Discrimination and Detection of Erwinia amylovora and Erwinia pyrifoliae with a Single Primer Set
Article information
Abstract
Erwinia amylovora and Erwinia pyrifoliae cause fire blight and black-shoot blight, respectively, in apples and pears. E. pyrifoliae is less pathogenic and has a narrower host range than that of E. amylovora. Fire blight and black-shoot blight exhibit similar symptoms, making it difficult to distinguish one bacterial disease from the other. Molecular tools that differentiate fire blight from black-shoot blight could guide in the implementation of appropriate management strategies to control both diseases. In this study, a primer set was developed to detect and distinguish E. amylovora from E. pyrifoliae by conventional polymerase chain reaction (PCR). The primers produced amplicons of different sizes that were specific to each bacterial species. PCR products from E. amylovora and E. pyrifoliae cells at concentrations of 104 cfu/ml and 107 cfu/ml, respectively, were amplified, which demonstrated sufficient primer detection sensitivity. This primer set provides a simple molecular tool to distinguish between two types of bacterial diseases with similar symptoms.
Fire blight is a bacterial disease of plants in the Rosaceae family caused by Erwinia amylovora. The disease was first reported in New York in 1793 and has since spread to North America, Europe, Africa, Oceania, and Asia. Fire blight adversely impacts apple and pear production worldwide (Bonn and van der Zwet, 2000; Denning, 1794; Drenova et al., 2012; Fatmi et al., 2008; Park et al., 2016). E. amylovora infects the entire tree and young branches by moving systemically through the xylem after entering wounds and natural openings. Symptoms of fire blight are manifested as blights and necrotic lesions in flowers, leaves, and young stems. E. amylovora overwinters in cankers. When the temperature rises the following year, bacterial ooze forms, and the pathogen moves to other trees by rain, wind, insects, and other dispersal agents (Billing, 2011; Thomson, 2000).

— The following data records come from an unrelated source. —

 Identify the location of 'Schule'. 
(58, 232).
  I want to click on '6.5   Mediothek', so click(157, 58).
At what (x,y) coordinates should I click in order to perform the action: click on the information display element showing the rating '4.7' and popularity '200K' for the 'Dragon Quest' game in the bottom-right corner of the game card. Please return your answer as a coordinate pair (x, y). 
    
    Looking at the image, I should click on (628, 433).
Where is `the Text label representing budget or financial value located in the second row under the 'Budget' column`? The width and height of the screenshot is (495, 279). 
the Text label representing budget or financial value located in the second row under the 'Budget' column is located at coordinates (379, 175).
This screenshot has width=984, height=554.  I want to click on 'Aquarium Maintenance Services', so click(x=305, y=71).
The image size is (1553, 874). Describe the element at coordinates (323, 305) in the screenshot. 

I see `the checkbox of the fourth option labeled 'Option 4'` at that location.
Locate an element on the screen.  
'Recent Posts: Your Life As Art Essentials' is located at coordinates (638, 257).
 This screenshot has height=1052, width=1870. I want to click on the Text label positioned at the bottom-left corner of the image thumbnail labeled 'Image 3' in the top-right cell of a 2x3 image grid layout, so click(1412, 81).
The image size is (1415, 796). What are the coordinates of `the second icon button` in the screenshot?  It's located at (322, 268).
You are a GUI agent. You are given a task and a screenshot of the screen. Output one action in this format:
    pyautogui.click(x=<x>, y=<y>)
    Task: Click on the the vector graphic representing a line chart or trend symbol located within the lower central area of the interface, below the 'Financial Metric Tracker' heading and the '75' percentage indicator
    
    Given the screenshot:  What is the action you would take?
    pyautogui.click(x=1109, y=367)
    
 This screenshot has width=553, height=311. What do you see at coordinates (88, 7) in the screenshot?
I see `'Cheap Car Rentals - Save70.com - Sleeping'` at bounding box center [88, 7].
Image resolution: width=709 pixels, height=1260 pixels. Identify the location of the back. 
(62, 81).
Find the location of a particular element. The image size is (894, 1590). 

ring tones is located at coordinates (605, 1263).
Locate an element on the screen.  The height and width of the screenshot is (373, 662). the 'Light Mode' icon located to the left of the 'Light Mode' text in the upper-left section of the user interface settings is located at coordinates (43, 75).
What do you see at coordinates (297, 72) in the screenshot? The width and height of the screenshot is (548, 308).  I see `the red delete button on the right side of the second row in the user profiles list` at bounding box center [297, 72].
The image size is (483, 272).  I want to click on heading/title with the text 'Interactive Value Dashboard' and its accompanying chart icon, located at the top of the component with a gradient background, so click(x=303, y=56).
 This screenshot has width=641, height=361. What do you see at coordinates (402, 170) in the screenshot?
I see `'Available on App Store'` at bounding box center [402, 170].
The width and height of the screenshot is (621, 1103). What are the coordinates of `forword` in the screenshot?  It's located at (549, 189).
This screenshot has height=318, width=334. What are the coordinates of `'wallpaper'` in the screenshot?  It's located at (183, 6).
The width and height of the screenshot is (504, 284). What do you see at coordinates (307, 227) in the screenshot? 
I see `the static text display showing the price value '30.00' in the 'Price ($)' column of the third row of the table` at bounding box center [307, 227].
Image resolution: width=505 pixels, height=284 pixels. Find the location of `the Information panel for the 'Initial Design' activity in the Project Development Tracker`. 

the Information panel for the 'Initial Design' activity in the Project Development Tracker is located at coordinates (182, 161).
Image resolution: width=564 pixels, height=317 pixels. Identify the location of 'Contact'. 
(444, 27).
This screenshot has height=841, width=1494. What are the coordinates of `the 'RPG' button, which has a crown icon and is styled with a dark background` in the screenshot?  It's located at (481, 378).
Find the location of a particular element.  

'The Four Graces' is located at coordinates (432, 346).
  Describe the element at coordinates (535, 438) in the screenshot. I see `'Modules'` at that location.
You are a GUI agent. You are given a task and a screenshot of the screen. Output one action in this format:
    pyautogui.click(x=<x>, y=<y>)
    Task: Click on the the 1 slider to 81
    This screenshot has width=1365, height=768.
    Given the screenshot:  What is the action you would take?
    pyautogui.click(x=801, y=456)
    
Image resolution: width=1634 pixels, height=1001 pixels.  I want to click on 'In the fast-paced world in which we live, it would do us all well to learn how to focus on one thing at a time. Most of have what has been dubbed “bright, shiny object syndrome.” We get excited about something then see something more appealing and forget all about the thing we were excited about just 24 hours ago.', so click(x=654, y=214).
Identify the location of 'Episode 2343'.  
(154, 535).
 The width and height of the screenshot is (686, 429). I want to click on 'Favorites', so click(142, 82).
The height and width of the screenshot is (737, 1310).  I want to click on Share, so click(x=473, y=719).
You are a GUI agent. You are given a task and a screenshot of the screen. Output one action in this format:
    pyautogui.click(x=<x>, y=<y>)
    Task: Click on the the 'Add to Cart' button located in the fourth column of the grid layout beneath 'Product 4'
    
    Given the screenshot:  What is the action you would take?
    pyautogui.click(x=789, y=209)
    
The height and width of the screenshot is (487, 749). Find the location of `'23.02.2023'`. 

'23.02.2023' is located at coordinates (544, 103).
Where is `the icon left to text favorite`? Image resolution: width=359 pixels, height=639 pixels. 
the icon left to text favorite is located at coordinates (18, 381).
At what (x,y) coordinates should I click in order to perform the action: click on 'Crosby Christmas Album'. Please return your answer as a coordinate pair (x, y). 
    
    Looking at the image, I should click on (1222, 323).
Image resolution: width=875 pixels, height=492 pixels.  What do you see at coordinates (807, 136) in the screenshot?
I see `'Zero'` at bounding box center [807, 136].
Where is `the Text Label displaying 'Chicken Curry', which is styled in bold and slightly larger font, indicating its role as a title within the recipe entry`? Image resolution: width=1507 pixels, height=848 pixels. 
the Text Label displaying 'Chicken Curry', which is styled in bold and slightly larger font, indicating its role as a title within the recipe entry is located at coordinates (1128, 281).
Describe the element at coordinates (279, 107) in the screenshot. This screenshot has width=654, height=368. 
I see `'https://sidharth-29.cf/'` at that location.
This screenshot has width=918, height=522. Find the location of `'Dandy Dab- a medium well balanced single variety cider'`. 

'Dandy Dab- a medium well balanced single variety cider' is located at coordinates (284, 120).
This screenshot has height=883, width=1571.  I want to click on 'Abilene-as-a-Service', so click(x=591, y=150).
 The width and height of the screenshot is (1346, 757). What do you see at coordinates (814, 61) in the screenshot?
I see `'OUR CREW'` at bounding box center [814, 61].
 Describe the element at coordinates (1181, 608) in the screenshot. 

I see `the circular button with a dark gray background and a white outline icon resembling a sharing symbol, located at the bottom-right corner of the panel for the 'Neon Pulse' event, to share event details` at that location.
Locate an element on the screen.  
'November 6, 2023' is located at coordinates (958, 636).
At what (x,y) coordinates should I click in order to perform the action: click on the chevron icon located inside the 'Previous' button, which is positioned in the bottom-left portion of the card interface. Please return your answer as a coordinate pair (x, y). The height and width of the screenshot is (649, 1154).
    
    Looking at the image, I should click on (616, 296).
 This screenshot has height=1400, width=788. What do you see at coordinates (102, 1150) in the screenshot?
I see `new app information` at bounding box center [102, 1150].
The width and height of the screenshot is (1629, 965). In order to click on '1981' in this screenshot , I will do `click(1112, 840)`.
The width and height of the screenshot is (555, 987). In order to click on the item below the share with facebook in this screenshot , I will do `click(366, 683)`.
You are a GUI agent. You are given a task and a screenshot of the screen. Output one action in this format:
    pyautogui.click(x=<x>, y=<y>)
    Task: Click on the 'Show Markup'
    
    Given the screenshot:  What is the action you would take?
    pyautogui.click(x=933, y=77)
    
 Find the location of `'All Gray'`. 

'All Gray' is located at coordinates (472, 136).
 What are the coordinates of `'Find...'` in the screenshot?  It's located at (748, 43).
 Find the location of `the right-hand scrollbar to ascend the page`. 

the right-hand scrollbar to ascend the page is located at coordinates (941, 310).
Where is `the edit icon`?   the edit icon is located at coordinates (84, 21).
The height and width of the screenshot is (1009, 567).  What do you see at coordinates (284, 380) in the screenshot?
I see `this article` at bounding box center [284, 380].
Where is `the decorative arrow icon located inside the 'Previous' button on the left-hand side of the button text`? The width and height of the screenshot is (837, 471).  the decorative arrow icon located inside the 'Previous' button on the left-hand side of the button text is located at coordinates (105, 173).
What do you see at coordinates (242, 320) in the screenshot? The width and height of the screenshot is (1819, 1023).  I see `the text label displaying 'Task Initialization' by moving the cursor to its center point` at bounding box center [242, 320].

Black-shoot blight is another bacterial disease in apples and pears. The disease is caused by Erwinia pyrifoliae. E. pyrifoliae was first reported in pear trees of South Korea in 1995 (Kim et al., 1999) and was also isolated from strawberries in the Netherlands in 2014 (Wenneker and Bergsma-Vlami, 2015). Virulence of E. pyrifoliae is lower than that of E. amylovora, and its host range is, for the most part, limited to pear and some varieties of apple (Kim et al., 2001). The trees infected by E. pyrifoliae show blackened blight and wilt in leaves and shoots, viscous exudates on the surface, and necrosis of the leaves, flowers, and immature fruits (Lee et al., 2020; Rhim et al., 1999).
Visually distinguishing the disease caused by E. amylovora from that caused by E. pyrifoliae is challenging because of their very similar symptoms of the infected trees (Kim et al., 2001). These two pathogens appeared in the South Korean provinces of Gangwon and Gyeonggi (Ham et al., 2020; Kim et al., 1999; Lee et al., 2020). Therefore, molecular detection methods provide valuable tools for distinguishing fire blight from black-shoot blight.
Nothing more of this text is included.